**Material for the task:**

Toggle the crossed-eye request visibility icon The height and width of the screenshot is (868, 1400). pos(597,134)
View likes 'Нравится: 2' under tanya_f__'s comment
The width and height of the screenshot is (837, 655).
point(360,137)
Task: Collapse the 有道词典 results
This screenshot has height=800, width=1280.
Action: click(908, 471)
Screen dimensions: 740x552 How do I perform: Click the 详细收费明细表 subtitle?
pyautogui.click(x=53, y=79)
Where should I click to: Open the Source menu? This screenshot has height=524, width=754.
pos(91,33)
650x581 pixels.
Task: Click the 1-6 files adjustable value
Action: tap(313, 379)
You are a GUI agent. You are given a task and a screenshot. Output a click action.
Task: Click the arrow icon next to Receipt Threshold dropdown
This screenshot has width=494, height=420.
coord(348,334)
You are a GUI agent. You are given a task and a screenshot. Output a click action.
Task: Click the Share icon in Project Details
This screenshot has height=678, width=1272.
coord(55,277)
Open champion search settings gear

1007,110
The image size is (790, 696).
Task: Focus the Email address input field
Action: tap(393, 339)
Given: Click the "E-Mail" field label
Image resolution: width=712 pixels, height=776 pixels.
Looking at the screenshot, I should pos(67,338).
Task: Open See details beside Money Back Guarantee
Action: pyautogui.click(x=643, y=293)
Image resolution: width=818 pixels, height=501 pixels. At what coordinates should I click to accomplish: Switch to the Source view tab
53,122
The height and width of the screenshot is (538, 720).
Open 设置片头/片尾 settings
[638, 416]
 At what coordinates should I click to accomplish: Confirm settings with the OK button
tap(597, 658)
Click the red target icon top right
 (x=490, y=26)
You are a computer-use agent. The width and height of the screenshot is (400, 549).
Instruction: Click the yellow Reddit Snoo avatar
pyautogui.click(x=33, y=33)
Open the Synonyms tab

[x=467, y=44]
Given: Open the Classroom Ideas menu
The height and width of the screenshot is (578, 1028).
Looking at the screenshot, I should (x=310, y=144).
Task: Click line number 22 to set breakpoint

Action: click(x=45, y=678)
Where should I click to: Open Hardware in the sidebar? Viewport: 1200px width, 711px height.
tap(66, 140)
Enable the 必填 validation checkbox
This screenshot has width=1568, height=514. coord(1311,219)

**Work request:** Give the lines exactly as they stand, from the line with "At what coordinates should I click to accomplish: Confirm" through the end of the material.

**Exercise answer:**
 At what coordinates should I click to accomplish: Confirm settings with the OK button
tap(597, 658)
Click the red target icon top right
 (x=490, y=26)
You are a computer-use agent. The width and height of the screenshot is (400, 549).
Instruction: Click the yellow Reddit Snoo avatar
pyautogui.click(x=33, y=33)
Open the Synonyms tab

[x=467, y=44]
Given: Open the Classroom Ideas menu
The height and width of the screenshot is (578, 1028).
Looking at the screenshot, I should (x=310, y=144).
Task: Click line number 22 to set breakpoint

Action: click(x=45, y=678)
Where should I click to: Open Hardware in the sidebar? Viewport: 1200px width, 711px height.
tap(66, 140)
Enable the 必填 validation checkbox
This screenshot has width=1568, height=514. coord(1311,219)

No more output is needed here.